[start of Data section]
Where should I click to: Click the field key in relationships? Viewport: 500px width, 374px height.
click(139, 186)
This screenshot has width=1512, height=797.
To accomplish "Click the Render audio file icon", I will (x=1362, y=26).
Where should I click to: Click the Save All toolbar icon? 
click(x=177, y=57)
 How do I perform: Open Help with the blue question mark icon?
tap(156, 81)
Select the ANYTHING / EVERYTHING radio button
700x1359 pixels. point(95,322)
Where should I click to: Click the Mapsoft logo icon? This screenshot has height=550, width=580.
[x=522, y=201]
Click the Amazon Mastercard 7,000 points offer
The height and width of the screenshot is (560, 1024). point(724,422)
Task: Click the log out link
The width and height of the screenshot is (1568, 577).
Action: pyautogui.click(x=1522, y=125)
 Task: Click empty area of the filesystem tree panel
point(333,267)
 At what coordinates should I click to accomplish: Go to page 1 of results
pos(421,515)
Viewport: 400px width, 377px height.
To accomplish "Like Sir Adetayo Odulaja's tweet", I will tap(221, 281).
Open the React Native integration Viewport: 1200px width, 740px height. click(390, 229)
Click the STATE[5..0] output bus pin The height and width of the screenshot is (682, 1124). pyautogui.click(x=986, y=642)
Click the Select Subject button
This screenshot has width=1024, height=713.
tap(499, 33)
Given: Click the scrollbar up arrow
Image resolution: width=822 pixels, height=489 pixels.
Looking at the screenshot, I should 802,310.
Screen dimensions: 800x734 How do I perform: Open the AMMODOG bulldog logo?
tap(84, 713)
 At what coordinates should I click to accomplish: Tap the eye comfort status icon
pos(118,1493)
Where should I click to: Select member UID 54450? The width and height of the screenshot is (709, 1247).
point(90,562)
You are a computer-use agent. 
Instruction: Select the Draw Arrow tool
[end of Data section]
## Directions for this task
Format every line of the listing above as a numbered list, omitting any blank lines.

## Output below
1. Where should I click to: Click the field key in relationships? Viewport: 500px width, 374px height.
2. click(139, 186)
3. This screenshot has width=1512, height=797.
4. To accomplish "Click the Render audio file icon", I will (x=1362, y=26).
5. Where should I click to: Click the Save All toolbar icon? 
6. click(x=177, y=57)
7.  How do I perform: Open Help with the blue question mark icon?
8. tap(156, 81)
9. Select the ANYTHING / EVERYTHING radio button
10. 700x1359 pixels. point(95,322)
11. Where should I click to: Click the Mapsoft logo icon? This screenshot has height=550, width=580.
12. [x=522, y=201]
13. Click the Amazon Mastercard 7,000 points offer
14. The height and width of the screenshot is (560, 1024). point(724,422)
15. Task: Click the log out link
16. The width and height of the screenshot is (1568, 577).
17. Action: pyautogui.click(x=1522, y=125)
18.  Task: Click empty area of the filesystem tree panel
19. point(333,267)
20.  At what coordinates should I click to accomplish: Go to page 1 of results
21. pos(421,515)
22. Viewport: 400px width, 377px height.
23. To accomplish "Like Sir Adetayo Odulaja's tweet", I will tap(221, 281).
24. Open the React Native integration Viewport: 1200px width, 740px height. click(390, 229)
25. Click the STATE[5..0] output bus pin The height and width of the screenshot is (682, 1124). pyautogui.click(x=986, y=642)
26. Click the Select Subject button
27. This screenshot has width=1024, height=713.
28. tap(499, 33)
29. Given: Click the scrollbar up arrow
30. Image resolution: width=822 pixels, height=489 pixels.
31. Looking at the screenshot, I should 802,310.
32. Screen dimensions: 800x734 How do I perform: Open the AMMODOG bulldog logo?
33. tap(84, 713)
34.  At what coordinates should I click to accomplish: Tap the eye comfort status icon
35. pos(118,1493)
36. Where should I click to: Select member UID 54450? The width and height of the screenshot is (709, 1247).
37. point(90,562)
38. You are a computer-use agent. 
39. Instruction: Select the Draw Arrow tool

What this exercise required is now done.